> **WRITTEN PROBLEM**
Rewrite the items from the line with "Where should I click to: Click the print" up to and including the line with "coord(362,355)", putting "desktop automation agent" wherever "computer-use agent" occurs and leaving every other part as it is.

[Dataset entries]
————
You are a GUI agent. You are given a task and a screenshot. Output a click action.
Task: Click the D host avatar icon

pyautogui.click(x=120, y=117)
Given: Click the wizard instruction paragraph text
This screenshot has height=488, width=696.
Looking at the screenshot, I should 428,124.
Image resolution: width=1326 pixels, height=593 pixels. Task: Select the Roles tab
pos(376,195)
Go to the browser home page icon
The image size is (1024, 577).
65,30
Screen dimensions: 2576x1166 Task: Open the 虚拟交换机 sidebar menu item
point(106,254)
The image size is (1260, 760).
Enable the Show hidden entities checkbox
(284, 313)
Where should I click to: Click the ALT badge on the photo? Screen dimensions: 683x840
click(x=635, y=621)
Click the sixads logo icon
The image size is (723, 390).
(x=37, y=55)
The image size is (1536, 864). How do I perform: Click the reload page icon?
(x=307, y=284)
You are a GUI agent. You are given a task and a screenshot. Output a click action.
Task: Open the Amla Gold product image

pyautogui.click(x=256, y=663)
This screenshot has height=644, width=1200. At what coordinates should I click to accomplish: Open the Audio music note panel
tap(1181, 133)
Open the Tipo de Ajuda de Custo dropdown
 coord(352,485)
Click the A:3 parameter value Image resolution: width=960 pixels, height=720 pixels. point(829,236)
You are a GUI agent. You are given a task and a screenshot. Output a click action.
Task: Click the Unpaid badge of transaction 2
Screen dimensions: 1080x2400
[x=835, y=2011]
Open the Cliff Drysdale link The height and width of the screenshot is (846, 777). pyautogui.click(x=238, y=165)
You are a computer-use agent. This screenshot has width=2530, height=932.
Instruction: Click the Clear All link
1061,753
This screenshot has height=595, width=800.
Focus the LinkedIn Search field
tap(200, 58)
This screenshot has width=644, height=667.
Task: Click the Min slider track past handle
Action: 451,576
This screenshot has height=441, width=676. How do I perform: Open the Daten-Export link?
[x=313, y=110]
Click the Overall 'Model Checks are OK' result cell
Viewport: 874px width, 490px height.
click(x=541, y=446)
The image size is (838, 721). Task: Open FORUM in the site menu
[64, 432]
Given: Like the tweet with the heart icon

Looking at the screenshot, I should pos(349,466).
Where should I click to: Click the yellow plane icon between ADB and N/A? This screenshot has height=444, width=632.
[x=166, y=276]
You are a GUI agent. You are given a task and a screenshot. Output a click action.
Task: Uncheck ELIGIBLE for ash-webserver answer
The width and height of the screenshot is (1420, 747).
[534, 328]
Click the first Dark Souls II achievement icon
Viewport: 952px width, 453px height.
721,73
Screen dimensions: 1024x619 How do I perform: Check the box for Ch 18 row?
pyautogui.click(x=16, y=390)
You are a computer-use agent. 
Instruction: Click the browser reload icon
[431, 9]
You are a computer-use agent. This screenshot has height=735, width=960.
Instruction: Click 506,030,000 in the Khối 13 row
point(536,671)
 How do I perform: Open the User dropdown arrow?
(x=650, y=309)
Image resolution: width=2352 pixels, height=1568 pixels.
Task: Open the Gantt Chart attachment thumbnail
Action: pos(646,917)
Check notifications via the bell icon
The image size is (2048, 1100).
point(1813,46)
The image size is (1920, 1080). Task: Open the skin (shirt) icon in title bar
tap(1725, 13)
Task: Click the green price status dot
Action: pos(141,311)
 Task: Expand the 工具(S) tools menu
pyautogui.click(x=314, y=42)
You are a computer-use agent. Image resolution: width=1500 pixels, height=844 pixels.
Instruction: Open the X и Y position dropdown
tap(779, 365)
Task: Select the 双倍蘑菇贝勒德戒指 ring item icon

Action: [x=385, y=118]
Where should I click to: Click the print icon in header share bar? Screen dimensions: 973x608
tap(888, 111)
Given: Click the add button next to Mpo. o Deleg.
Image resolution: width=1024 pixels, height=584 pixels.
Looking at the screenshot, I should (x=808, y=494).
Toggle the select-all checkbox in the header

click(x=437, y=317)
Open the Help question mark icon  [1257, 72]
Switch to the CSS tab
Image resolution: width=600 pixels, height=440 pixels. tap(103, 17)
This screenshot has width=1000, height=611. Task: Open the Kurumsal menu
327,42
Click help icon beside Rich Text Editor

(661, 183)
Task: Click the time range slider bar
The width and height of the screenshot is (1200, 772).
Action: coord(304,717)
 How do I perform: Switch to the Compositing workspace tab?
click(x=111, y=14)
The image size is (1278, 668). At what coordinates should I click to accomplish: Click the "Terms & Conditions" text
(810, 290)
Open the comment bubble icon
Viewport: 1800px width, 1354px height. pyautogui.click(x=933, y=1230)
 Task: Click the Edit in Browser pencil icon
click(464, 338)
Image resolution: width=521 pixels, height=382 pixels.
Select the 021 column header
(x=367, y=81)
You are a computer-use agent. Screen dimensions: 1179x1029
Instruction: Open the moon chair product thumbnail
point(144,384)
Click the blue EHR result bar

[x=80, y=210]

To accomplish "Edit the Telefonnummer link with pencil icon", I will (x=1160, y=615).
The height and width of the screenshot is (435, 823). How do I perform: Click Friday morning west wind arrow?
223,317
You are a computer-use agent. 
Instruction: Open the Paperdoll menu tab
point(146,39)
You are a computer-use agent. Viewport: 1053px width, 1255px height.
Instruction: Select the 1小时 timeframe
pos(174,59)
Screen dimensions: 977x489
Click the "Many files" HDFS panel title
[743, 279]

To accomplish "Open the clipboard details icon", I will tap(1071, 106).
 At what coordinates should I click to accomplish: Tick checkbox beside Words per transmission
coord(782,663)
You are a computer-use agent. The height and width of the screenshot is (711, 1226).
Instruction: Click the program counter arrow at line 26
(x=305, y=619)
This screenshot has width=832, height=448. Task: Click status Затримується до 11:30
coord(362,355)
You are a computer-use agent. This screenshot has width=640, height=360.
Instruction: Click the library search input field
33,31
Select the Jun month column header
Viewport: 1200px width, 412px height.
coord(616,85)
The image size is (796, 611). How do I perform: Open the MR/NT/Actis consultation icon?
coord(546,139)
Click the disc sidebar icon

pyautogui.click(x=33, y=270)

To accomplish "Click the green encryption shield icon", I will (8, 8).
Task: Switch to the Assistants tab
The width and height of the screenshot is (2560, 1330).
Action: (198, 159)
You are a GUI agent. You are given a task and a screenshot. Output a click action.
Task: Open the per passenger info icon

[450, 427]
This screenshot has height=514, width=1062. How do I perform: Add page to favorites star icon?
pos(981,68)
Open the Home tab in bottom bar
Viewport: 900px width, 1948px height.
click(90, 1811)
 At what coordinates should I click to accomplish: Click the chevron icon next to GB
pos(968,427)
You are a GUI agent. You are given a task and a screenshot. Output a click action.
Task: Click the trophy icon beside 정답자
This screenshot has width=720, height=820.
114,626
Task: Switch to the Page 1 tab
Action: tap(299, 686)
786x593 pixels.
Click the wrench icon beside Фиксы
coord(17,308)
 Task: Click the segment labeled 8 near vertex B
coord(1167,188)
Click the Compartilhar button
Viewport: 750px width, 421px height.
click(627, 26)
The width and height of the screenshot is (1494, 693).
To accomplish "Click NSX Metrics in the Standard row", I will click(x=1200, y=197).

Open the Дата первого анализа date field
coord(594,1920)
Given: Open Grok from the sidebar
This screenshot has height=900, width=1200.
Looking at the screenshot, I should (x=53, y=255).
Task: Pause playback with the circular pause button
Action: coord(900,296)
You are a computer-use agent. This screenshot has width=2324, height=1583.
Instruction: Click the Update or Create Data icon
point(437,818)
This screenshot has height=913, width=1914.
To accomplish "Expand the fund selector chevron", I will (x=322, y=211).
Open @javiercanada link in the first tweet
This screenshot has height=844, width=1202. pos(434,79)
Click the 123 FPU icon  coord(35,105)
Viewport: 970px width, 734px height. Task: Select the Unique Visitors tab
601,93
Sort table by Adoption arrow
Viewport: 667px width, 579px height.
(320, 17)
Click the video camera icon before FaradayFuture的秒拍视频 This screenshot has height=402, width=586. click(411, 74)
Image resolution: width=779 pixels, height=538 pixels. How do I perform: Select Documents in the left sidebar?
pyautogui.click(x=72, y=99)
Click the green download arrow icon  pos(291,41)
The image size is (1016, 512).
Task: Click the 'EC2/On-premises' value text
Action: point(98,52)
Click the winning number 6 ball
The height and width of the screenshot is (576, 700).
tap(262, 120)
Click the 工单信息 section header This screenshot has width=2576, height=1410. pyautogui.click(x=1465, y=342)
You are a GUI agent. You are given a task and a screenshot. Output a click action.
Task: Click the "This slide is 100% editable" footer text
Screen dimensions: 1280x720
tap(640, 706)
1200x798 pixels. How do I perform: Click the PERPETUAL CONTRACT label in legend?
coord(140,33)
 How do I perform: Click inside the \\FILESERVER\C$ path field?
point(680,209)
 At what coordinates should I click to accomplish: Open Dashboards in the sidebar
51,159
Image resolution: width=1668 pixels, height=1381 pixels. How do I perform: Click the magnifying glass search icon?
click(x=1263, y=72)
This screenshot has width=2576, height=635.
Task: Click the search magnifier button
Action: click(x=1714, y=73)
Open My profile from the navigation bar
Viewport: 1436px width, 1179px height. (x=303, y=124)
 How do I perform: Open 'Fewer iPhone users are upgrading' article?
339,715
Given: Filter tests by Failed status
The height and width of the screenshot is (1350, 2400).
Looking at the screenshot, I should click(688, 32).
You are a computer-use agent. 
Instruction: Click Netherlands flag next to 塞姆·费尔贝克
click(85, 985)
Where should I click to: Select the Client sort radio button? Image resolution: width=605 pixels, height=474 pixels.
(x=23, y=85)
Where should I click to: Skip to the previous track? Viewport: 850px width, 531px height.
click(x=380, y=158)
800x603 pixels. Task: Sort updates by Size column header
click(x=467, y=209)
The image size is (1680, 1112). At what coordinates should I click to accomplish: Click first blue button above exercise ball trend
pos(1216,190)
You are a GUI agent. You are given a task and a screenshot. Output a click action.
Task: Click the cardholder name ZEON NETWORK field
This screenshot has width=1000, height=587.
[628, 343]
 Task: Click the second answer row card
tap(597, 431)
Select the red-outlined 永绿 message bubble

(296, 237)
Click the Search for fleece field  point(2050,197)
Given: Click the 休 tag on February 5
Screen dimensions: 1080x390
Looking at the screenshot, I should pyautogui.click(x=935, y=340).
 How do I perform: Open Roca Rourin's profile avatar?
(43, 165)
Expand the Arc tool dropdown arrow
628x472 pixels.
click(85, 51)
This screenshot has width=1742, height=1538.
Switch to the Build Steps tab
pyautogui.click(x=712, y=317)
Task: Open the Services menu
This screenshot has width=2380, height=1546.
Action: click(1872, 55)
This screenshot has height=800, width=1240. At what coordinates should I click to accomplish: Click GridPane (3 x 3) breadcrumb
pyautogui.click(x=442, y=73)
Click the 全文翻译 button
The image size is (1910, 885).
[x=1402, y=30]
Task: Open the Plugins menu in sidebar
————
> **WRITTEN ANSWER**
Where should I click to: Click the print icon in header share bar? Screen dimensions: 973x608
tap(888, 111)
Given: Click the add button next to Mpo. o Deleg.
Image resolution: width=1024 pixels, height=584 pixels.
Looking at the screenshot, I should (x=808, y=494).
Toggle the select-all checkbox in the header

click(x=437, y=317)
Open the Help question mark icon  [1257, 72]
Switch to the CSS tab
Image resolution: width=600 pixels, height=440 pixels. tap(103, 17)
This screenshot has width=1000, height=611. Task: Open the Kurumsal menu
327,42
Click help icon beside Rich Text Editor

(661, 183)
Task: Click the time range slider bar
The width and height of the screenshot is (1200, 772).
Action: coord(304,717)
 How do I perform: Switch to the Compositing workspace tab?
click(x=111, y=14)
The image size is (1278, 668). At what coordinates should I click to accomplish: Click the "Terms & Conditions" text
(810, 290)
Open the comment bubble icon
Viewport: 1800px width, 1354px height. pyautogui.click(x=933, y=1230)
 Task: Click the Edit in Browser pencil icon
click(464, 338)
Image resolution: width=521 pixels, height=382 pixels.
Select the 021 column header
(x=367, y=81)
You are a desktop automation agent. Screen dimensions: 1179x1029
Instruction: Open the moon chair product thumbnail
point(144,384)
Click the blue EHR result bar

[x=80, y=210]

To accomplish "Edit the Telefonnummer link with pencil icon", I will (x=1160, y=615).
The height and width of the screenshot is (435, 823). How do I perform: Click Friday morning west wind arrow?
223,317
You are a desktop automation agent. 
Instruction: Open the Paperdoll menu tab
point(146,39)
You are a desktop automation agent. Viewport: 1053px width, 1255px height.
Instruction: Select the 1小时 timeframe
pos(174,59)
Screen dimensions: 977x489
Click the "Many files" HDFS panel title
[743, 279]

To accomplish "Open the clipboard details icon", I will tap(1071, 106).
 At what coordinates should I click to accomplish: Tick checkbox beside Words per transmission
coord(782,663)
You are a desktop automation agent. The height and width of the screenshot is (711, 1226).
Instruction: Click the program counter arrow at line 26
(x=305, y=619)
This screenshot has width=832, height=448. Task: Click status Затримується до 11:30
coord(362,355)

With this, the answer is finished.